======== Text passage

Towards Similarity-based Differential Diagnostics For Common Diseases

Luke T Slater, Andreas Karwath, John A. Williams, Sophie Russell, Silver Makepeace, Alexander Carberry, Robert Hoehndorf, Georgios Gkoutos

Research output: Contribution to journalArticlepeer-review

11 Scopus citations

Abstract

Ontology-based phenotype profiles have been utilised for the purpose of differential diagnosis of rare genetic diseases, and for decision support in specific disease domains. Particularly, semantic similarity facilitates diagnostic hypothesis generation through comparison with disease phenotype profiles. However, the approach has not been applied for differential diagnosis of common diseases, or generalised clinical diagnostics from uncurated text-derived phenotypes. In this work, we describe the development of an approach for deriving patient phenotype profiles from clinical narrative text, and apply this to text associated with MIMIC-III patient visits. We then explore the use of semantic similarity with those text-derived phenotypes to classify primary patient diagnosis, comparing the use of patient-patient similarity and patient-disease similarity using phenotype-disease profiles previously mined from literature. We also consider a combined approach, in which literature-derived phenotypes are extended with the content of text-derived phenotypes we mined from 500 patients. The results reveal a powerful approach, showing that in one setting, uncurated text phenotypes can be used for differential diagnosis of common diseases, making use of information both inside and outside the setting. While the methods themselves should be explored for further optimisation, they could be applied to a variety of clinical tasks, such as differential diagnosis, cohort discovery, document and text classification, and outcome prediction.

================

_Task 1_.
Answer these questions from the abstract on similarity-based differential diagnostics:
(a) For what kind of diseases have ontology-based phenotype profiles been used in differential diagnosis?
(b) Text from which dataset's patient visits was the approach applied to?
(c) From how many patients were the text-derived phenotypes mined?
_Task 2_. Can you proceed with the abstract on similarity-based differential diagnostics, picking up after its final sentence?
The data that follows comes from a different source than the abstract.

======== Extracted material

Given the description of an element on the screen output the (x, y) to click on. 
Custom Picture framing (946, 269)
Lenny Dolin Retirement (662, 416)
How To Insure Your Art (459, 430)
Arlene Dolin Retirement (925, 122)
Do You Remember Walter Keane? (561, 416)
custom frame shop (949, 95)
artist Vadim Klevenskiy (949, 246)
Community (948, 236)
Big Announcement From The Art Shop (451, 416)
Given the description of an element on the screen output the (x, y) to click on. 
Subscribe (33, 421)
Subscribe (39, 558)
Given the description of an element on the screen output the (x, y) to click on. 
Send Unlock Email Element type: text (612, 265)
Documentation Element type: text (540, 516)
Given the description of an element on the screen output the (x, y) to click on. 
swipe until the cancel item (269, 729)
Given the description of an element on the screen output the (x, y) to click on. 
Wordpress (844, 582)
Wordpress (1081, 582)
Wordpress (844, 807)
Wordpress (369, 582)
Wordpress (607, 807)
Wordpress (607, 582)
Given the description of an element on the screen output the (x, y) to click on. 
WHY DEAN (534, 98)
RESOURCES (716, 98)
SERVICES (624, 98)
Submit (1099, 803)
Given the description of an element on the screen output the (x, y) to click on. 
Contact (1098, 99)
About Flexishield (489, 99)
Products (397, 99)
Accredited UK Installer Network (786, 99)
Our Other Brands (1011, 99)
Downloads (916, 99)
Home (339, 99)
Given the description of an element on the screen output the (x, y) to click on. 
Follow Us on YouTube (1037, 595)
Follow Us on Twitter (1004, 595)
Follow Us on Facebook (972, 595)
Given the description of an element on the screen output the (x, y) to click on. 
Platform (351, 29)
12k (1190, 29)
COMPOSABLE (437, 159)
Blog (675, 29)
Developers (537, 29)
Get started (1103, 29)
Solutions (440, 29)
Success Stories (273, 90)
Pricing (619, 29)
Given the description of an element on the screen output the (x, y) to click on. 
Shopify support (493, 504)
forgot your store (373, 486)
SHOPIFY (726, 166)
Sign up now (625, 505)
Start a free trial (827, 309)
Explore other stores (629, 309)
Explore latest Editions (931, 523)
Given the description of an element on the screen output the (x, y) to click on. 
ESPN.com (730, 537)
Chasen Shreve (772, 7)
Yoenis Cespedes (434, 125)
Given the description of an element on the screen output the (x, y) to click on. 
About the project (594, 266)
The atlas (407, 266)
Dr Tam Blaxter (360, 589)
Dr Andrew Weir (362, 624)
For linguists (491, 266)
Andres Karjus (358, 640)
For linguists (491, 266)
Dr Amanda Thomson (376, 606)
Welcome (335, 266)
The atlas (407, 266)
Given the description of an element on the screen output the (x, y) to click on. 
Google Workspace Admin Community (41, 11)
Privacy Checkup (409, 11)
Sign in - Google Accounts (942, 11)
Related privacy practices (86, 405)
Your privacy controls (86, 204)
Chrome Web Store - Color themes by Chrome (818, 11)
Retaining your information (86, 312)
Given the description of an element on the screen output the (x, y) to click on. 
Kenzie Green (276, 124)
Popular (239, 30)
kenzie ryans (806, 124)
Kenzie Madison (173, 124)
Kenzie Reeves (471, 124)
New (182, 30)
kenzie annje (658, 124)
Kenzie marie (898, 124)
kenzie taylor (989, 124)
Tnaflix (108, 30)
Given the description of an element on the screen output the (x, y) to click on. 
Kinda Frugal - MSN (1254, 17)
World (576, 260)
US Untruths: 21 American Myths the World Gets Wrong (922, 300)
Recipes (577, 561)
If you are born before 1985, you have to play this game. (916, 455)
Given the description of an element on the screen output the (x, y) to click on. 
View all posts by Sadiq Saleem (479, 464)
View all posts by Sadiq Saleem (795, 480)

================

_Task result 1_.
(a) Rare genetic diseases
(b) MIMIC-III
(c) 500

_Task result 2_.
Original languageEnglish (US)
Pages (from-to)104360
JournalComputers in Biology and Medicine
DOIs
StatePublished - Apr 1 2021

Bibliographical note

KAUST Repository Item: Exported on 2021-04-05
Acknowledged KAUST grant number(s): URF/1/3790-01-01.
Acknowledgements: GVG and LTS acknowledge support from support from the NIHR Birmingham ECMC, NIHR Birmingham SRMRC, Nanocommons H2020-EU (731032) and the NIHR Birmingham Biomedical Research Centre and the MRC HDR UK (HDRUK/CFC/01), an initiative funded by UK Research and Innovation, Department of Health and Social Care (England) and the devolved administrations, and leading medical research charities. The views expressed in this publication are those of the authors and not necessarily those of the NHS, the National Institute for Health Research, the Medical Research Council or the Department of Health. RH and GVG were supported by funding from King Abdullah University of Science and Technology (KAUST) Office of Sponsored Research (OSR) under Award No. URF/1/3790-01-01. AK was supported by by the Medical Research Council (MR/S003991/1) and the MRC HDR UK (HDRUK/CFC/01).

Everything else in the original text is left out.